This section describes how to expose Neptune from your cluster or VM to the outside.

You have two options:

  1. Use the ingress controller embedded within the Neptune installer.
  2. Provide your own ingress controller.

For more information on ingress controllers, see the Kubernetes documentation .

Parameter         Description Values
ingress_controller Determines whether the installer should deploy an ingress controller, or use an ingress controller already present in the cluster. If you're installing Neptune within a VM or on a fresh cluster, chances are you should go with the default.
  • embedded (default): the installer will install an Nginx ingress controller.
  • provided: the ingress controller will not be installed. It's assumed that you have an ingress controller working in the cluster.
  • provided-aws: a special value applicable to deployments on Amazon EKS clusters. The ingress controller will not be installed and the Neptune services will be deployed in a way compatible with AWS Application Load Balancer.
    • Note: AWS-specific annotations still need to be configured via the ingress_annotations parameter (see Ingress options). Also keep in mind that prior to the installation, your EKS cluster needs to be configured to provision ALBs for ingress resources.1
service_exposition_type Valid only if ingress_controller is set to embedded (the default). Determines the way Neptune's embedded ingress controller is exposed.
  • LoadBalancer: usually the preferred option when running in a cloud environment. It provisions a load balancer that points to Neptune.2
  • NodePort (default): commonly used when deploying Neptune on your own hardware, especially when using the single VM setup. In this case, Neptune will be exposed on port 30080 on every node of your Kubernetes cluster.3

Ingress options#

The options below require some understanding of Kubernetes concepts. You can skip them if you're installing Neptune within a VM and plan to add a separate load balancer to strip TLS.

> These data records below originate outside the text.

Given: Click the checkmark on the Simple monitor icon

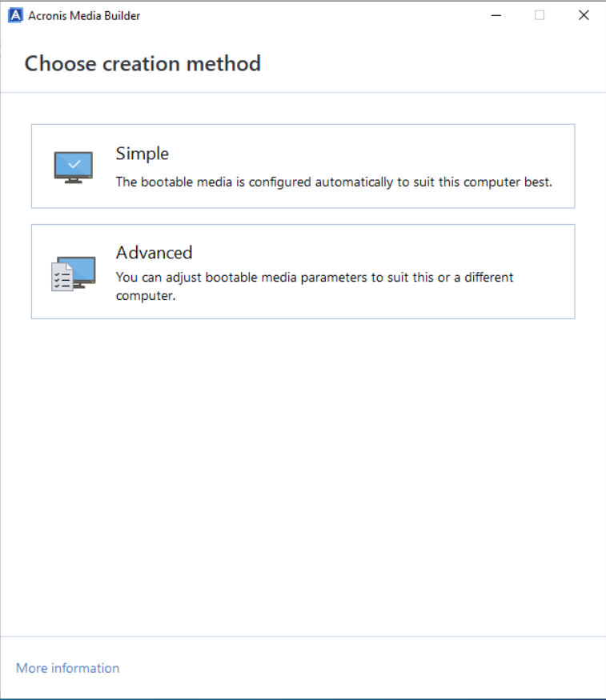Looking at the screenshot, I should pyautogui.click(x=74, y=164).
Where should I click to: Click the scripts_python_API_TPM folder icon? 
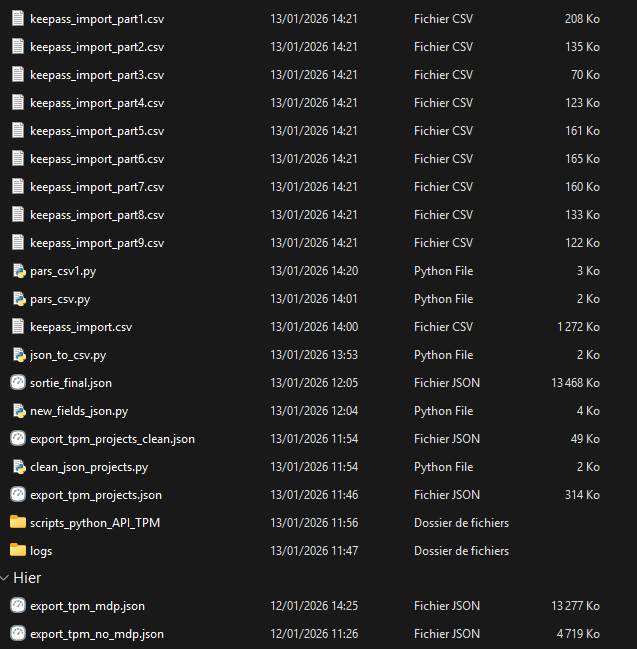pos(17,522)
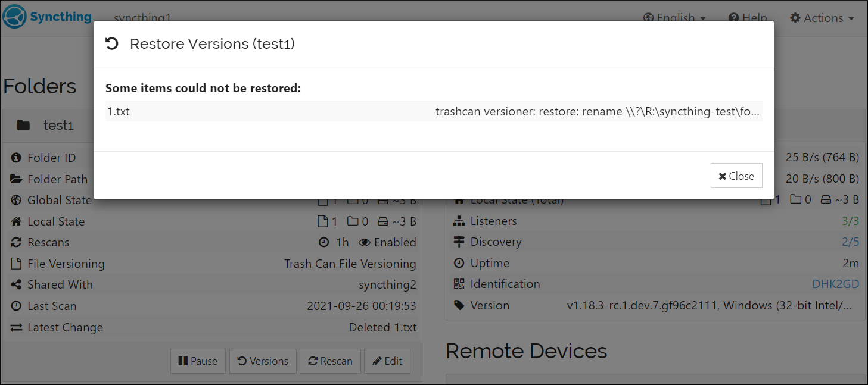Click the restore arrow icon in dialog title
This screenshot has height=385, width=868.
tap(113, 43)
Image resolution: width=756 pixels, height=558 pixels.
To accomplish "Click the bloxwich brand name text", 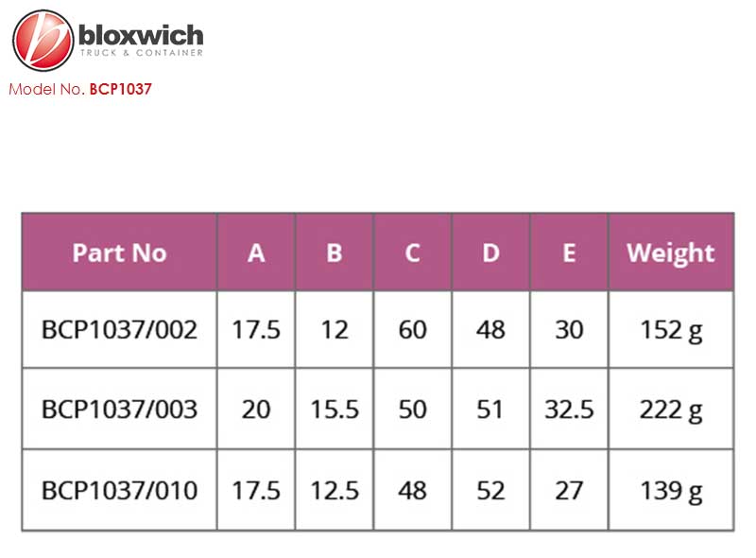I will point(141,36).
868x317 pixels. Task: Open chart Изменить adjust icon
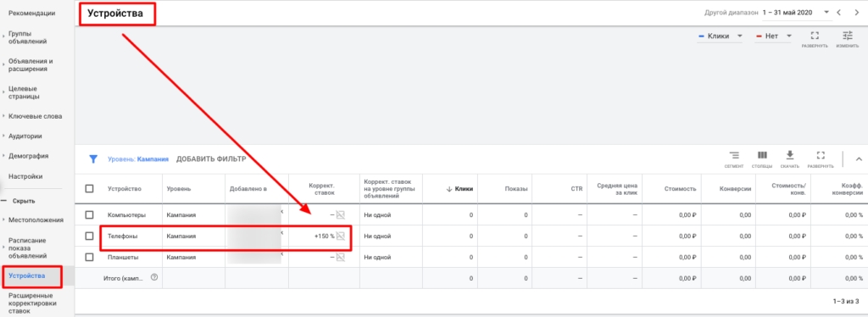[848, 36]
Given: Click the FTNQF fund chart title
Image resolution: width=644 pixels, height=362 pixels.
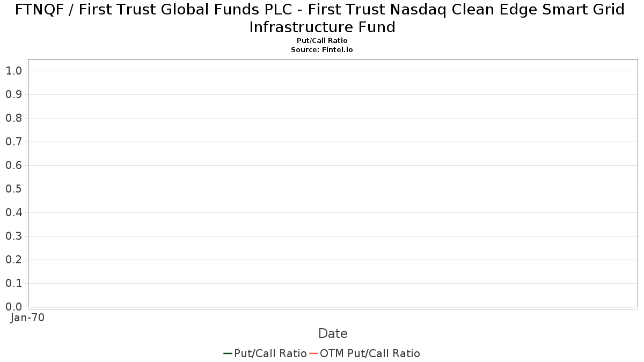Looking at the screenshot, I should coord(320,18).
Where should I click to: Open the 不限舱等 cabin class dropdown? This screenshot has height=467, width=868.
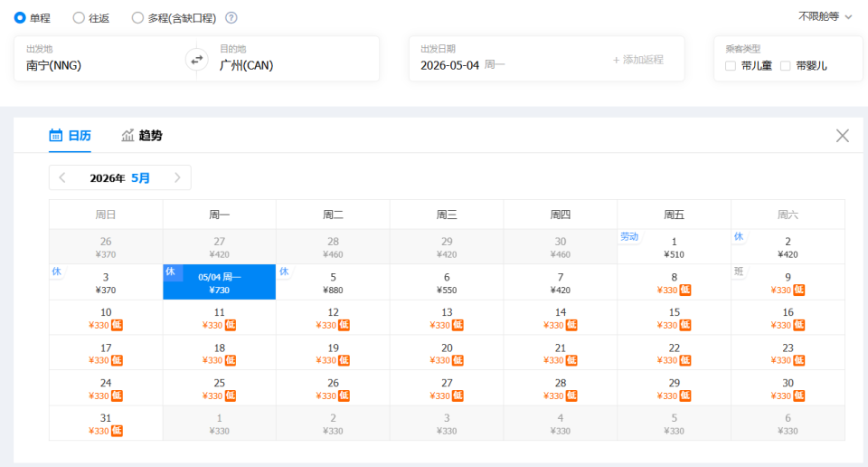tap(825, 16)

Parameter        Description
ingress_host Defines a domain at which the ingress controller will listen for requests to Neptune. Translates directly to .spec.rules[].host in Neptune's ingress. Note: If this option is set, Neptune will be available only through this domain.
ingress_annotations Dictionary that translates directly to .metadata.annotations in Neptune's ingress. You can use this option to configure behavior specific to your provided ingress controller, such as forcing an SSL redirect.
ingress_labels Dictionary that translates directly to .metadata.labels in Neptune's ingress. Note: the Neptune installer might add a few labels. In particular, the label names app, chart, release, and heritage are reserved. Setting these will cause the installation to fail.
ingress_tls_secret Name of a secret in the target namespace containing a valid TLS certificate and key for the ingress to use. If defined, the values of ingress_tls_cert and ingress_tls_key are ignored.
ingress_tls_cert, ingress_tls_key Base64-encoded TLS certificate and private key. The installer uses these two values to build a secret and provide it to .spec.tls.secretName in Neptune's ingress.

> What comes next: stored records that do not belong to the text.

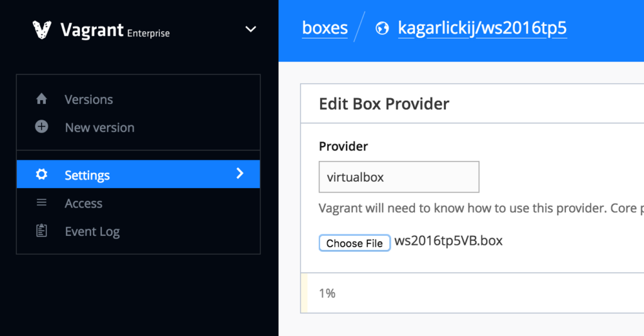Go to the Access page
This screenshot has height=336, width=644.
coord(83,203)
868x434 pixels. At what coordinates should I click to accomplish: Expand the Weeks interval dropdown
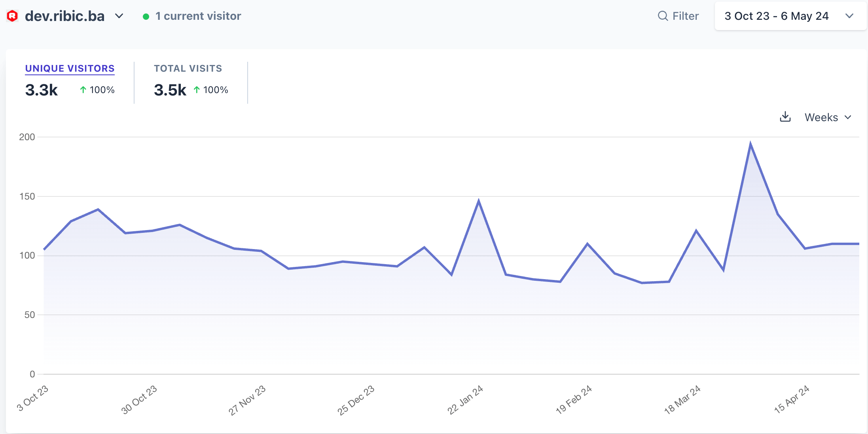[828, 117]
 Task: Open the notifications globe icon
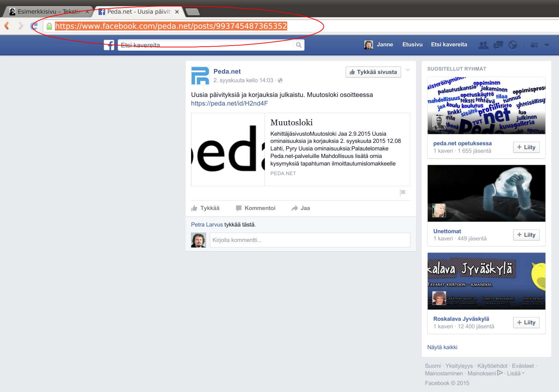[513, 45]
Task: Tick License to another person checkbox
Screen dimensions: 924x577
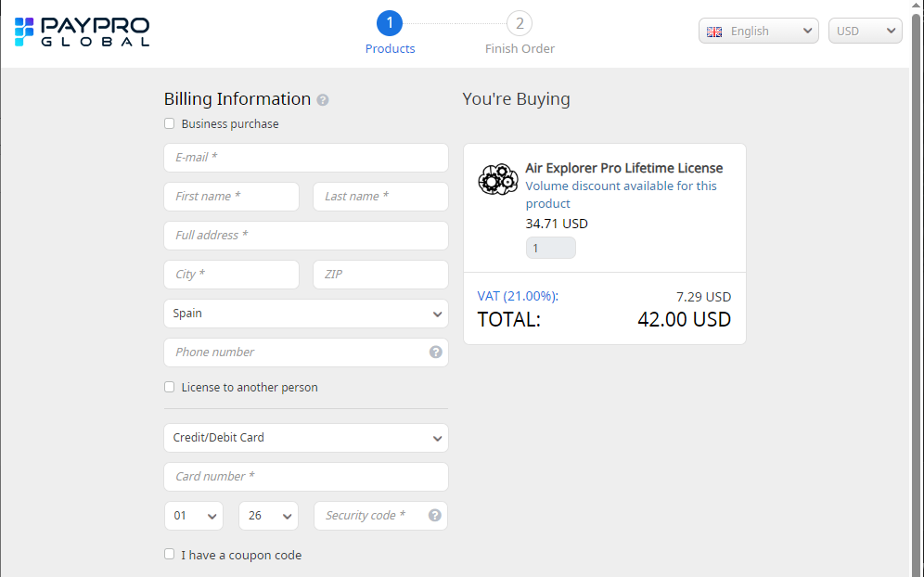Action: (x=169, y=387)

Configuring body size limit#

Neptune uploads files in chunks of 5 MB by default. Most ingress controllers have a HTTP body size limit (1 MB for Nginx). By default, the ingress_controller parameter is set to embedded and Neptune injects the appropriate annotations to adjust the limit.

If you specify your own value for the parameter (ingress_controller: "provided") in the configuration.yml file, you need to manually add ingress annotations. Otherwise, you might experience 413 HTTP errors while uploading files larger than 1 MB.

Nginx example
ingress_annotations:
  nginx.ingress.kubernetes.io/proxy-body-size: "0"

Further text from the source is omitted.